── RECORDS PROVIDED

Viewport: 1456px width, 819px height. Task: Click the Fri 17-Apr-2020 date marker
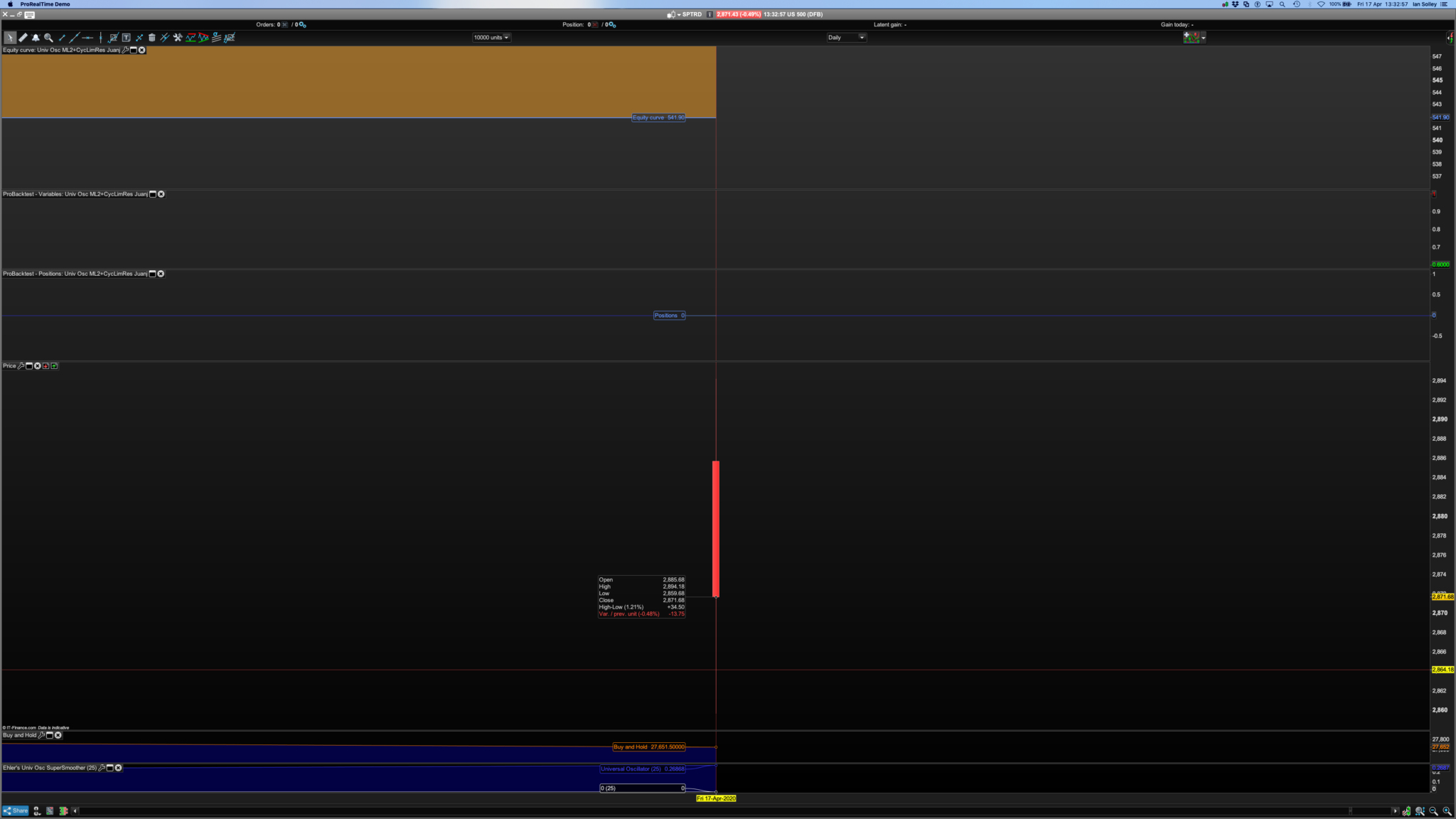coord(716,798)
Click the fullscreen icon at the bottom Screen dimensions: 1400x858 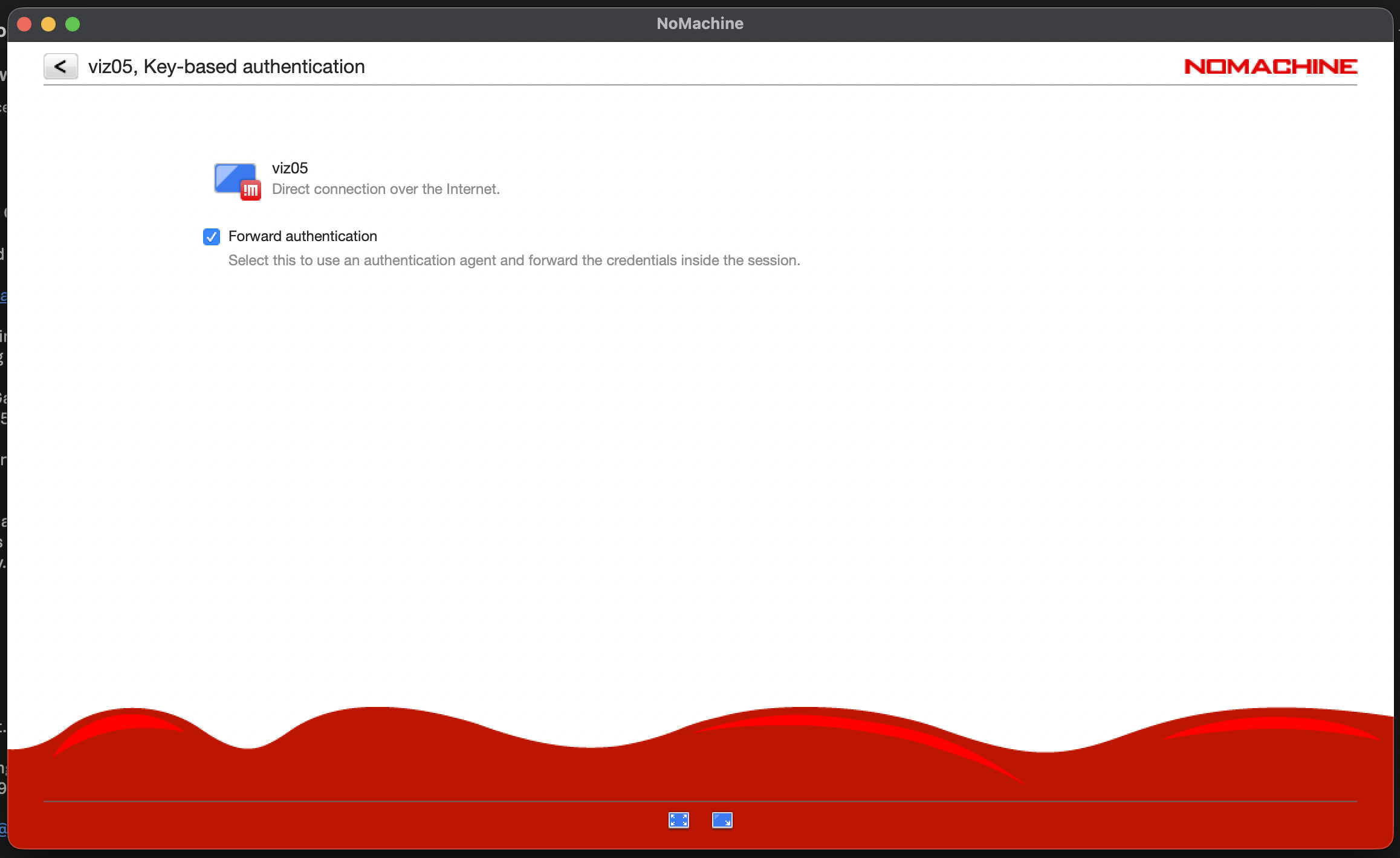678,820
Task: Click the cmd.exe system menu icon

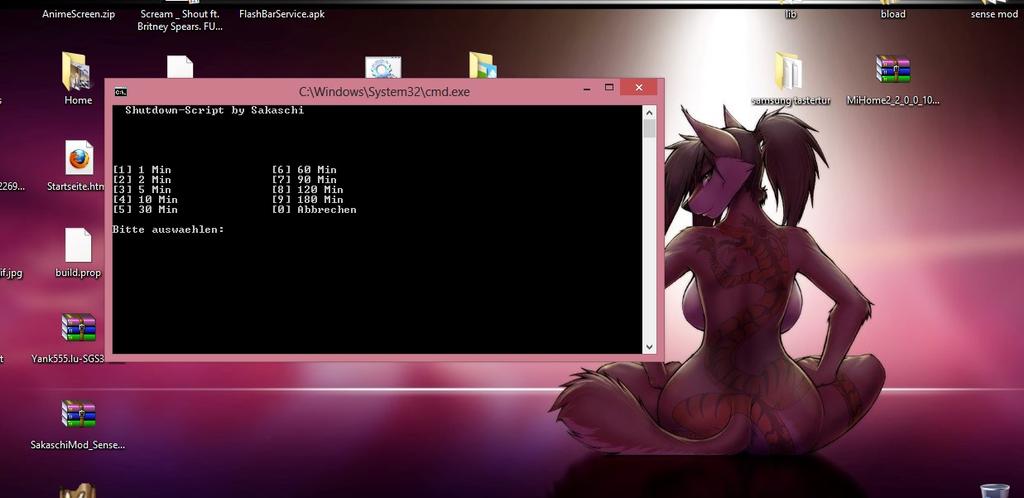Action: pyautogui.click(x=120, y=92)
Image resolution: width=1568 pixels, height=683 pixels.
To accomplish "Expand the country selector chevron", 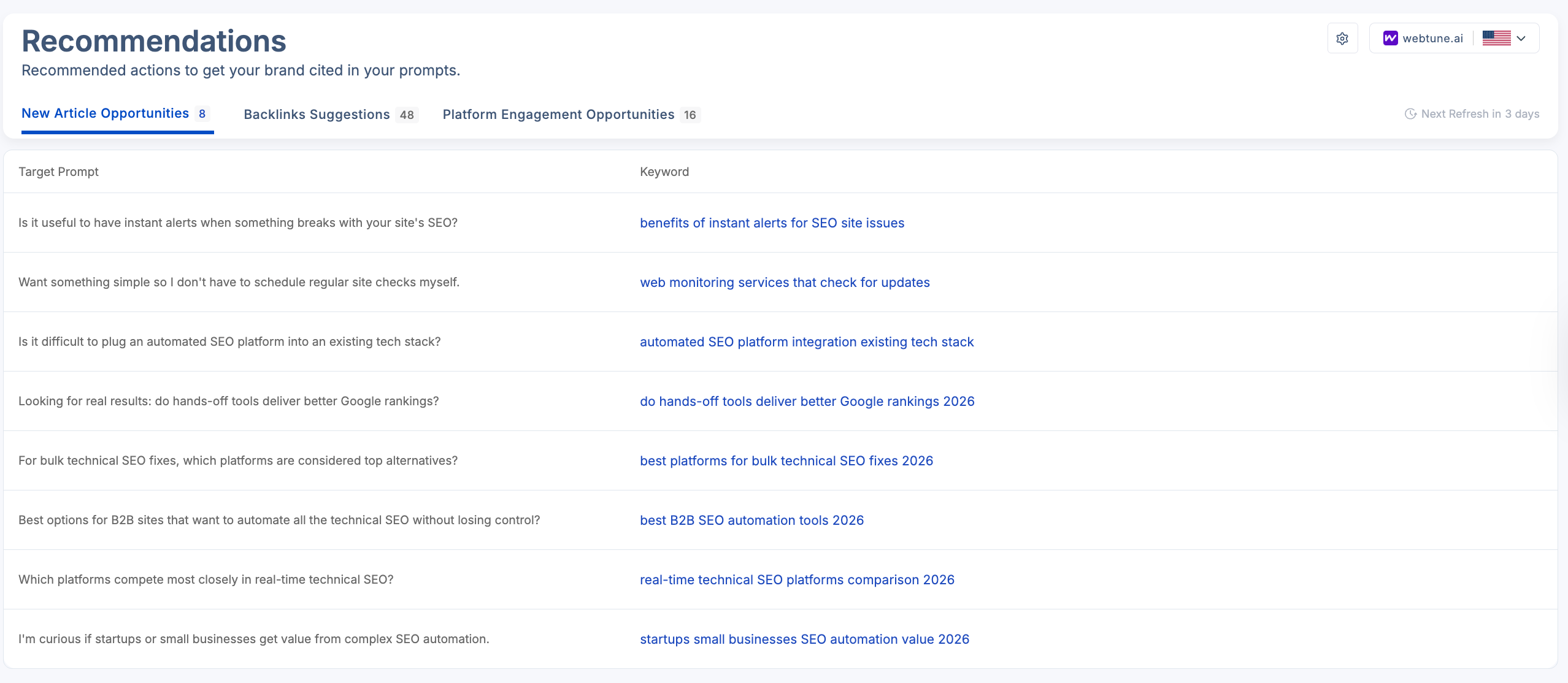I will click(x=1521, y=39).
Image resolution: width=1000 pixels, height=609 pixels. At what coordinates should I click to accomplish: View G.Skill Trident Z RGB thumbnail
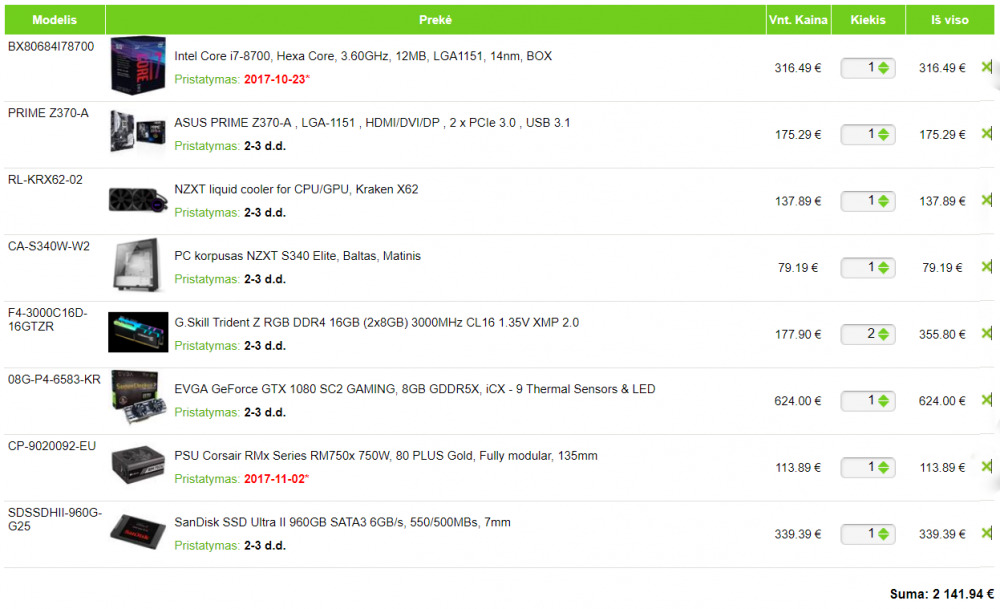click(138, 332)
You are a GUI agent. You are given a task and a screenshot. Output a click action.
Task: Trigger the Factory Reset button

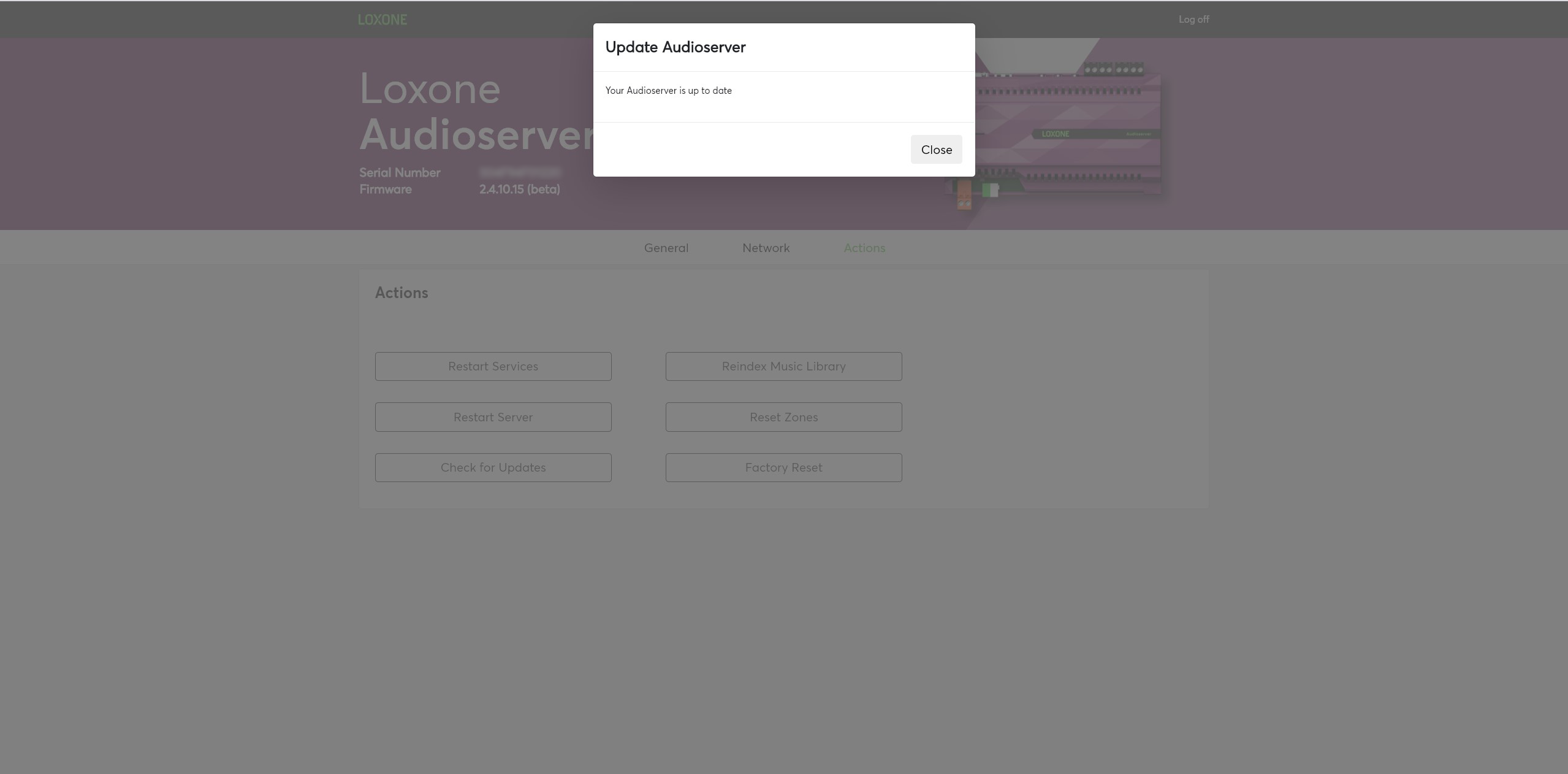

────

**EXERCISE OBJECTIVE**.
Echo the rows exactly, from the line containing "You are a GUI" through the end of the rows, leaving out the pictures.

**THE RESULT**.
You are a GUI agent. You are given a task and a screenshot. Output a click action.
Task: Trigger the Factory Reset button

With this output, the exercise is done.